2009                Jan 6, In southern Nigeria armed men robbed an offshore oil platform operated by a subsidiary of US oil giant ExxonMobile although the attack did not disrupt oil production.

            (AFP, 1/7/09)

2009                Jan 6, In Papua New Guinea Police a woman was tied to a wooden pole, surrounded by rubber tires and set on fire. Rumors said she was suspected of spreading witchcraft through the South Pacific island nation.

            (AP, 1/9/09)

2009                Jan 6, In Senegal 9 men, including a prominent activist, were convicted of homosexual acts and sentenced to eight years in prison. Senegal, a primarily Muslim nation in West Africa, is one of 38 countries on the continent that criminalize homosexual acts.

            (AP, 1/8/09)

2009                Jan 6, In Somalia 3 masked gunmen fatally shot a Somali aid worker. The UN envoy to Somalia said the UN should create a Baghdad-style Green Zone in the African country so he can base all his aid workers there. Aid workers Keiko Akahane (32), a Japanese doctor, and Dutchman nurse Willem Sools (27), were released after being held by Somali gunmen for 108 days.

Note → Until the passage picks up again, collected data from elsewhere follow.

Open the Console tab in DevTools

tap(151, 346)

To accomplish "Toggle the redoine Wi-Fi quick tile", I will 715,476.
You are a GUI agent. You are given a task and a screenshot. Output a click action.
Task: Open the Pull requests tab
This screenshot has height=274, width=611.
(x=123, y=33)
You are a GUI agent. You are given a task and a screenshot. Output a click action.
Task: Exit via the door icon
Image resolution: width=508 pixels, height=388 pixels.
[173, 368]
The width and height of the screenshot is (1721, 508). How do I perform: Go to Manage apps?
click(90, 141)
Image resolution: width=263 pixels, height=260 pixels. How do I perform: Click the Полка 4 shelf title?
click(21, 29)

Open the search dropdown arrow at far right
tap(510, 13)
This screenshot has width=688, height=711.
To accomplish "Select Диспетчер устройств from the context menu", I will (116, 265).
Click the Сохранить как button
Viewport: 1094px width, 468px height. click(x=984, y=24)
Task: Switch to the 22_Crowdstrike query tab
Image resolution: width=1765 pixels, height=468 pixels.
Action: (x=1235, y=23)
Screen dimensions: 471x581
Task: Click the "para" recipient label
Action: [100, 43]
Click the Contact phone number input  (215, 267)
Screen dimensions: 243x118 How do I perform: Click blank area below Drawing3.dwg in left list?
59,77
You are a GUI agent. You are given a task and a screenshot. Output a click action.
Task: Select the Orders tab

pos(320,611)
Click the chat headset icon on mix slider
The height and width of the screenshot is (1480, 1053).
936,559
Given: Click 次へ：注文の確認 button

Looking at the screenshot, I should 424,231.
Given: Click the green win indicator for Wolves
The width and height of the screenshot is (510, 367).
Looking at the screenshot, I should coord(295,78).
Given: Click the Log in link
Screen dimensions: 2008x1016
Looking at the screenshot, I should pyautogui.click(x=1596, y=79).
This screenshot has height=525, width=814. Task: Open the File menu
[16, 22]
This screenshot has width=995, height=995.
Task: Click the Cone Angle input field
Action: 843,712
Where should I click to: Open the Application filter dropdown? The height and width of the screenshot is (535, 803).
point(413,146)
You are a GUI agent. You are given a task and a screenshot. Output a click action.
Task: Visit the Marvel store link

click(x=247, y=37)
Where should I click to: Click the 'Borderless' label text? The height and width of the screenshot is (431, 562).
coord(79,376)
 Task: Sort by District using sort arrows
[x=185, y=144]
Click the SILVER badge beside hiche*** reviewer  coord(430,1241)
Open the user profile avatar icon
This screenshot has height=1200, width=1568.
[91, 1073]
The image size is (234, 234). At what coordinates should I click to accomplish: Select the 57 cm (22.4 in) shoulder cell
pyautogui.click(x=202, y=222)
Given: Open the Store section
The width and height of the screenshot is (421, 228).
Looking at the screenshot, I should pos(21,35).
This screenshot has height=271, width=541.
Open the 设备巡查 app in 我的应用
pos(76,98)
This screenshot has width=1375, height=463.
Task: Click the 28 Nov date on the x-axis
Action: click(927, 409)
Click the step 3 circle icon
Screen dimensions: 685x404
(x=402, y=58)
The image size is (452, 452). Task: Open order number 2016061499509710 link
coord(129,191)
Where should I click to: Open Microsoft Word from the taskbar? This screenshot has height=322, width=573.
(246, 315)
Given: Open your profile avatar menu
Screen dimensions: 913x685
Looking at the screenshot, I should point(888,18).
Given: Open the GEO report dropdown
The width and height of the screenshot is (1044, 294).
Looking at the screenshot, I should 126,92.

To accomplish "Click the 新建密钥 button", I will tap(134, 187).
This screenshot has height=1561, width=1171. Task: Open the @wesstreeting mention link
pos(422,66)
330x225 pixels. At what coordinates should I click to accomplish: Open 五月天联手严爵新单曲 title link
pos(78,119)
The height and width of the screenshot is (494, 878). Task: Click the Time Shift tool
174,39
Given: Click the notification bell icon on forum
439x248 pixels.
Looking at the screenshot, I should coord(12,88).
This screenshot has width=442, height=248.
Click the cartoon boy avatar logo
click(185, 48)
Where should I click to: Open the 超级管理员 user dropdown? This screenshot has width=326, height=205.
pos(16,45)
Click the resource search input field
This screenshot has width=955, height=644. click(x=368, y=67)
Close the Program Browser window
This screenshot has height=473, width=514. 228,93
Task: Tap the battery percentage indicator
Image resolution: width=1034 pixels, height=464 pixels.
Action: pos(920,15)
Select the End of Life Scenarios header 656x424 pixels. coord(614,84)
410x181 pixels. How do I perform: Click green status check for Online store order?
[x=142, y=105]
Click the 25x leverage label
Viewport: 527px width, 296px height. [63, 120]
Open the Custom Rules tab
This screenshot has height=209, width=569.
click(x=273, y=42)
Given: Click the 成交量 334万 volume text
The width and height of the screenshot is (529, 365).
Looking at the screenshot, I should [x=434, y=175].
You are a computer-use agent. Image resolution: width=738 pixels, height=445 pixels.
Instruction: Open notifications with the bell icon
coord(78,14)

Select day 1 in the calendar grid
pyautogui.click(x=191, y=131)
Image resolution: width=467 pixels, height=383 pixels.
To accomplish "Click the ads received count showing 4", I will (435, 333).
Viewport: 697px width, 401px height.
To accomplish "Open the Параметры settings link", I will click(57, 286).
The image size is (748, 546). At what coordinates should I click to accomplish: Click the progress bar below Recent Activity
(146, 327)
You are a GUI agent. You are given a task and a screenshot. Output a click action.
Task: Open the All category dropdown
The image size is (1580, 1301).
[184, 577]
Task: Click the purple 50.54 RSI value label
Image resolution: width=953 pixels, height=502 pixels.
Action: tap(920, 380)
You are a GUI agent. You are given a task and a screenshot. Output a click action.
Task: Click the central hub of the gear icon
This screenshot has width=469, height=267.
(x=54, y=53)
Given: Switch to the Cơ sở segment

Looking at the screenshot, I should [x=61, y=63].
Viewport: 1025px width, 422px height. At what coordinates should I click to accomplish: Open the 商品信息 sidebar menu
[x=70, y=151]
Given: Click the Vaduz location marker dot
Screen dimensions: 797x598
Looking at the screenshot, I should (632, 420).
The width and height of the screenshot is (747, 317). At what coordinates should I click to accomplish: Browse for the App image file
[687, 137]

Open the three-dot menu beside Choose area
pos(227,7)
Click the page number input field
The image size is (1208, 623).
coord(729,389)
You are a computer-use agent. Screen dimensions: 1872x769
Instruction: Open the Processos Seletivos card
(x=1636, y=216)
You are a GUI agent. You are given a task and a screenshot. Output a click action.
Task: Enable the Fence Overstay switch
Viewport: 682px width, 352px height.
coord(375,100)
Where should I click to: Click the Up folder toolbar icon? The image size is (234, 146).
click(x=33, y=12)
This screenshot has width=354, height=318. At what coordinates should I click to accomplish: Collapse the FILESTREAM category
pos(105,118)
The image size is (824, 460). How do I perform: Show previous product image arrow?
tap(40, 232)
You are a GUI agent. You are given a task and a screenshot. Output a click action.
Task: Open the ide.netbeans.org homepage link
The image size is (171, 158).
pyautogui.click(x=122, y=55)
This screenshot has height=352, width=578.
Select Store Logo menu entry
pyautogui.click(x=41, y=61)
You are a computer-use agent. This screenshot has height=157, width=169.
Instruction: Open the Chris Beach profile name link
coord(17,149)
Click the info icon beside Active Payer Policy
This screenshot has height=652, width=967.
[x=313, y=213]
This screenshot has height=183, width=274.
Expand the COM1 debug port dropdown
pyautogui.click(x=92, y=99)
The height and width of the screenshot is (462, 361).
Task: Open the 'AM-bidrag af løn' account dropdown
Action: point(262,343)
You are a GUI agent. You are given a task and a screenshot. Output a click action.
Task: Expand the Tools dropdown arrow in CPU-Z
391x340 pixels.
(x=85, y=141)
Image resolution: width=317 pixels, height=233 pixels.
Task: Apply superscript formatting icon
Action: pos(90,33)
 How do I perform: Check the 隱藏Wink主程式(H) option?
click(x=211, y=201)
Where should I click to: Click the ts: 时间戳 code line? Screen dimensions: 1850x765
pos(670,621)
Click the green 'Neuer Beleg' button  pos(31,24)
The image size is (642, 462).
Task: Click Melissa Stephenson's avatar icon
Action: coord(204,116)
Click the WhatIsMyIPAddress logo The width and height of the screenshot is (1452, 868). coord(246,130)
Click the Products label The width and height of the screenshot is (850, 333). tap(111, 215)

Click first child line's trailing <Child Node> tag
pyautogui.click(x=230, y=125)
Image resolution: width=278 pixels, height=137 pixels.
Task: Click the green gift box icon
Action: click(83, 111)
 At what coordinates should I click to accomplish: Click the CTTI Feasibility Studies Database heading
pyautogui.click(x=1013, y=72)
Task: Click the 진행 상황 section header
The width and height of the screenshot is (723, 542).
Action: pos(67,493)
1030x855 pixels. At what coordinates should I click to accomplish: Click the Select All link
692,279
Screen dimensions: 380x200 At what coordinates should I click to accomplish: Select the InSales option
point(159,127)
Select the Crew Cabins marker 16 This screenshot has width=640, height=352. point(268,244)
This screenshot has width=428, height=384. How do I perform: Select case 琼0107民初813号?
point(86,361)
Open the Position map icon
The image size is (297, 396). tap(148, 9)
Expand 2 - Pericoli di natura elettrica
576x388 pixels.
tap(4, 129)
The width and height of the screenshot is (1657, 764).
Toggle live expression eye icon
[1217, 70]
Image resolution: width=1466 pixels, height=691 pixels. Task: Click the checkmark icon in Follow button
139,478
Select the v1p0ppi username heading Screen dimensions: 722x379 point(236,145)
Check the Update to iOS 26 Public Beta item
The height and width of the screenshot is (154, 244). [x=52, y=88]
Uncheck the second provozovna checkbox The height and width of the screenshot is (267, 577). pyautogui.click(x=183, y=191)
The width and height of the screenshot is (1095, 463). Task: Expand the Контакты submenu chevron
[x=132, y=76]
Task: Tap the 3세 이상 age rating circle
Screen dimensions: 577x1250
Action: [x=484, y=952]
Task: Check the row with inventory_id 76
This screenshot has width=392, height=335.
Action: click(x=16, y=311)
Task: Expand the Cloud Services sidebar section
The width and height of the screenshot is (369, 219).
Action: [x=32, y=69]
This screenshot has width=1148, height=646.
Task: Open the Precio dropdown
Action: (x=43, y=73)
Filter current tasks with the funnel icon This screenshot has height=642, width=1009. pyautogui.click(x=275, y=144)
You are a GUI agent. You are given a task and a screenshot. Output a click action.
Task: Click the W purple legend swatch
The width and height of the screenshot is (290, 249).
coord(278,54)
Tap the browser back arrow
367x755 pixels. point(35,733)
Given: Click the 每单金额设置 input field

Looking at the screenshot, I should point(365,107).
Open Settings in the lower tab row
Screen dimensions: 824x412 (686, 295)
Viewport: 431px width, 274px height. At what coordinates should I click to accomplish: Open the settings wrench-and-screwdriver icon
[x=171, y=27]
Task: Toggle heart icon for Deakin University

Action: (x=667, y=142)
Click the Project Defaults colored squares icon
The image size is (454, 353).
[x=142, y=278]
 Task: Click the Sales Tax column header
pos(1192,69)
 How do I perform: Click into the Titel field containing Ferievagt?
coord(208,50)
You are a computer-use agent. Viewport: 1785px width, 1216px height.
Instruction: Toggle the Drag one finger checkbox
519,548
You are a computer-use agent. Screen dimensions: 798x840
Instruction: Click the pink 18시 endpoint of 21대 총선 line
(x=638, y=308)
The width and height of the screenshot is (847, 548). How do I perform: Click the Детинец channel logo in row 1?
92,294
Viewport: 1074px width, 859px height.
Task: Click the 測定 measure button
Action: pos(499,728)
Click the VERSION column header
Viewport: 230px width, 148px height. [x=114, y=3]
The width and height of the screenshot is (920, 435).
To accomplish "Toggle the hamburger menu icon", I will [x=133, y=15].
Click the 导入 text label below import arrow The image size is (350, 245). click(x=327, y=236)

            (AP, 1/6/09)(AP, 1/10/09)

2009                Jan 6, South Korea said it will invest 50 trillion won ($38.1 billion) over the next four years on environmental projects in a "Green New Deal" to spur slumping economic growth and create nearly a million jobs. Opposition lawmakers ended their violent, 12-day siege of the parliament after successfully delaying a key vote on a US free trade deal and other legislation.

            (AP, 1/6/09)

2009                Jan 6, Sri Lankan forces overran the Tamil Tigers' northernmost defense line and took full control of Muhamalai, forcing the rebels to fall back about 600 yards to another defense line. Armed men attacked a private Sri Lankan television station, tossing hand grenades, shooting out TV screens and starting a fire that caused heavy damage. Reporters Without Borders said the attack follows accusations by state media that the Maharaja Organization's television and radio stations were not "patriotic" enough in their coverage of the government's recent victories.

            (AP, 1/6/09)

2009                Jan 6, Turkey held a shipment bound for Venezuela from Iran saying it contains equipment that can make explosives.

            (WSJ, 1/7/09, p.A1)

2009                Jan 6, The WHO said at least 1,732 people have died in Zimbabwe's cholera epidemic and the number of cases diagnosed has risen to 34,306.

            (AP, 1/6/09)

2009                Jan 6, Venezuela ordered Israel's ambassador expelled from the country in protest over the Israeli military offensive in the Gaza Strip.